The expected response is a copy of every line in the entries below that includes the word "computer".
** Given records follows **
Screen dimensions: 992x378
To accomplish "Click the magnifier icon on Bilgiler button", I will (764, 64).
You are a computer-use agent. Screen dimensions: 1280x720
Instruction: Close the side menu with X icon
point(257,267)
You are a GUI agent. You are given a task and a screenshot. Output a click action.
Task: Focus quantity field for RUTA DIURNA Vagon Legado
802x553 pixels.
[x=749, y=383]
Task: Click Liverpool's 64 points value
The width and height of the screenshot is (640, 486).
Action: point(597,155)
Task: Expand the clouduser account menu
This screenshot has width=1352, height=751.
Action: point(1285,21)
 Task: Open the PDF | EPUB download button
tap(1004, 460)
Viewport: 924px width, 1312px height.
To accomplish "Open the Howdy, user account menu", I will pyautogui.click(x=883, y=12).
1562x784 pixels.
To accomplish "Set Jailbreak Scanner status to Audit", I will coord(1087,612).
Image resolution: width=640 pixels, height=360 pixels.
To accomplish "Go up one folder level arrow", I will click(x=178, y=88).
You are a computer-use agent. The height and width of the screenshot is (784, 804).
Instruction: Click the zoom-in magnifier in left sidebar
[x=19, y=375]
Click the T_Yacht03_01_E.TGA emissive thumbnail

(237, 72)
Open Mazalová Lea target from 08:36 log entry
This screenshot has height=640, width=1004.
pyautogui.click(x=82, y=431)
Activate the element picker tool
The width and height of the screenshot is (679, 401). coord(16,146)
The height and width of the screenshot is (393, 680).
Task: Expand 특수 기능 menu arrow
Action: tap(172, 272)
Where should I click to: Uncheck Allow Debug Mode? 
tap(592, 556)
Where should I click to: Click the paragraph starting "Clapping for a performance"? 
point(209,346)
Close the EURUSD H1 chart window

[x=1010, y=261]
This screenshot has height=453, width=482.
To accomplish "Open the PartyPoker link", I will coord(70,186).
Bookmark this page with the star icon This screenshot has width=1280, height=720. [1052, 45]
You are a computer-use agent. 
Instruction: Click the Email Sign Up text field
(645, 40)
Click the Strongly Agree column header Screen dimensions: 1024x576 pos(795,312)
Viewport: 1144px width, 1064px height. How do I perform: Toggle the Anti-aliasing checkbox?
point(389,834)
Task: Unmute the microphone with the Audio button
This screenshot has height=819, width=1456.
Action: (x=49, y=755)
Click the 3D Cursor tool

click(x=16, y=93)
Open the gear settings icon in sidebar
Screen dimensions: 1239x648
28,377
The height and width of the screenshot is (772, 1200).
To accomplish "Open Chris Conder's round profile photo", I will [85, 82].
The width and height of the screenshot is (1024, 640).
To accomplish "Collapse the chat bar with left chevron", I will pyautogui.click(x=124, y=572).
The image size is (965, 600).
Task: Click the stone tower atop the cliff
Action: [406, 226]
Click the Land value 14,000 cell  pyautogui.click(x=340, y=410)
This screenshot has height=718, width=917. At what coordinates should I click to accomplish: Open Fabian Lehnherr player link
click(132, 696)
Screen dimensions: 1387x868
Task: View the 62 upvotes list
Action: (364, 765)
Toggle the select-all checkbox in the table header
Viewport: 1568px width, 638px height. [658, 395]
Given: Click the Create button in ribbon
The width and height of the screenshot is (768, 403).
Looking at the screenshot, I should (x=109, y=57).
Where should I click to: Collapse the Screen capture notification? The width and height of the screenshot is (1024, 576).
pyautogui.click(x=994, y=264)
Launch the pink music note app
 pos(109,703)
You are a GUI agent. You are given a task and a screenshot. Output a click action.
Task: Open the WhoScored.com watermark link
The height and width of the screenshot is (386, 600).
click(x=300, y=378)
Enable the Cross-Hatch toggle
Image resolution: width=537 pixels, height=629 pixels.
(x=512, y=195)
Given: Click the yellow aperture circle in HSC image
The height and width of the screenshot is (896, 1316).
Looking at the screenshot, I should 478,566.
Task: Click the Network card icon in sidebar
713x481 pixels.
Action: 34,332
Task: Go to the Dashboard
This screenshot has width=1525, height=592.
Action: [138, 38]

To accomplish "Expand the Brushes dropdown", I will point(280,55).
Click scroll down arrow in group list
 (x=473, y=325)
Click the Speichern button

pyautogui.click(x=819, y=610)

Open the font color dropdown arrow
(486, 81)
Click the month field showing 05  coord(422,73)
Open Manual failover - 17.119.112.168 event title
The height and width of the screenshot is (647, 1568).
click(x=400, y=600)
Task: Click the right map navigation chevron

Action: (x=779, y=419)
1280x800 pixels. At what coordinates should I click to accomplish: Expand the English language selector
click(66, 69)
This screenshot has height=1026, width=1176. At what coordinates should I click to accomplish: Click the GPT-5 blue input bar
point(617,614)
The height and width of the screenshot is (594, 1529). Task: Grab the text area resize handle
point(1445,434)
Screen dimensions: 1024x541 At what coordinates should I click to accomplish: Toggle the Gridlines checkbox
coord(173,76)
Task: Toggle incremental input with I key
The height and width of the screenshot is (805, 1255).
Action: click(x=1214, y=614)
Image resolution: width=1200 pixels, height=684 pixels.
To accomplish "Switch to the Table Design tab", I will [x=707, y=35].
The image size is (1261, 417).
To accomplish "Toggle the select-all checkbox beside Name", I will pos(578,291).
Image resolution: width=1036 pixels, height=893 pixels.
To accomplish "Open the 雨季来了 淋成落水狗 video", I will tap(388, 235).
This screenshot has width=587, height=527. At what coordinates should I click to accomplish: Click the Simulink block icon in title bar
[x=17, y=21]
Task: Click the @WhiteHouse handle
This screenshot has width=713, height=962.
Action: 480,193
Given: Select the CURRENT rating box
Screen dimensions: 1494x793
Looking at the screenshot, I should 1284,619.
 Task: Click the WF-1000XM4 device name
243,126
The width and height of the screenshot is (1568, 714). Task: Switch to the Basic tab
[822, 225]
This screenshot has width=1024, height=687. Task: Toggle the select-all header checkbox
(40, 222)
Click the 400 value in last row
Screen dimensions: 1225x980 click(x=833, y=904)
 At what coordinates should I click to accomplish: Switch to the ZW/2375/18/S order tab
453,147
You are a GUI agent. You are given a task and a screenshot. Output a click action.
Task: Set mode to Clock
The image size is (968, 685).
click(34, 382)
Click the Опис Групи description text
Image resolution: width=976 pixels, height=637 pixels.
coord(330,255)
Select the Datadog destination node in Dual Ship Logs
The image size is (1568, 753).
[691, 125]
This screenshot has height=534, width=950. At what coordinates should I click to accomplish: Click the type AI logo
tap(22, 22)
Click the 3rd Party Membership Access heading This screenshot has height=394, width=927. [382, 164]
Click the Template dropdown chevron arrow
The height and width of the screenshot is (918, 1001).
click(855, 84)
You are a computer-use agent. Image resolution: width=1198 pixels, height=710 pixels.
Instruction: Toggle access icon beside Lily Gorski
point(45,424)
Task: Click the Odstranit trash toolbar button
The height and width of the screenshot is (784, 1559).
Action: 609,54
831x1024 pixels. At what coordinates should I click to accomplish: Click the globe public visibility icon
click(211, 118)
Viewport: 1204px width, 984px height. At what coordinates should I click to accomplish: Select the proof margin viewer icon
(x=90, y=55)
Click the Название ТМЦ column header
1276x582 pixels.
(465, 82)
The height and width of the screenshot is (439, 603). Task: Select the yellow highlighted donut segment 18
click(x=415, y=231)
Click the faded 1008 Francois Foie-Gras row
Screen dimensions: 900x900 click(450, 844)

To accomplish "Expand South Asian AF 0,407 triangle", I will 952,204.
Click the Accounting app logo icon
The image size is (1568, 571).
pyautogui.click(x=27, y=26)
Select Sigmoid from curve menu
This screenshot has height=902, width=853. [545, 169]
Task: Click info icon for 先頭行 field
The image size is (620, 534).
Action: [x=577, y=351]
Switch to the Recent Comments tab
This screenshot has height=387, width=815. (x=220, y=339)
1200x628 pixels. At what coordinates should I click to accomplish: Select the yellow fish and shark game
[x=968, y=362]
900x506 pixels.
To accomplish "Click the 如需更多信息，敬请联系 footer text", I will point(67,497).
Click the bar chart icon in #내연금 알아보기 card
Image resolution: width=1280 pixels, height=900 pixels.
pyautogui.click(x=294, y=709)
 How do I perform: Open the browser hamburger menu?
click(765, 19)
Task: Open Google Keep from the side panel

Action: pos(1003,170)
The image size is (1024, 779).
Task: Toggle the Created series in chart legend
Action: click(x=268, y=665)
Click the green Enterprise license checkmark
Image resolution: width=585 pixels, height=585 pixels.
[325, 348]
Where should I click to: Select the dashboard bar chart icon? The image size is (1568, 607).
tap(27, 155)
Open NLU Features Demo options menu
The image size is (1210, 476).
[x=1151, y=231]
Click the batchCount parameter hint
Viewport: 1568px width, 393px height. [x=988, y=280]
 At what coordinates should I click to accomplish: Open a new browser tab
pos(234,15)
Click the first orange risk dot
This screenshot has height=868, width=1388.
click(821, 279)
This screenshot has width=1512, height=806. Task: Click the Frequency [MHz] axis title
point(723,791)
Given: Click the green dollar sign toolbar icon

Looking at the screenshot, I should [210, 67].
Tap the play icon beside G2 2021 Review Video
** End of Given records **
Response to the task —
You are a computer-use agent. Screen dimensions: 1280x720
You are a computer-use agent. The height and width of the screenshot is (784, 804).
You are a computer-use agent. 
You are a computer-use agent. Image resolution: width=1198 pixels, height=710 pixels.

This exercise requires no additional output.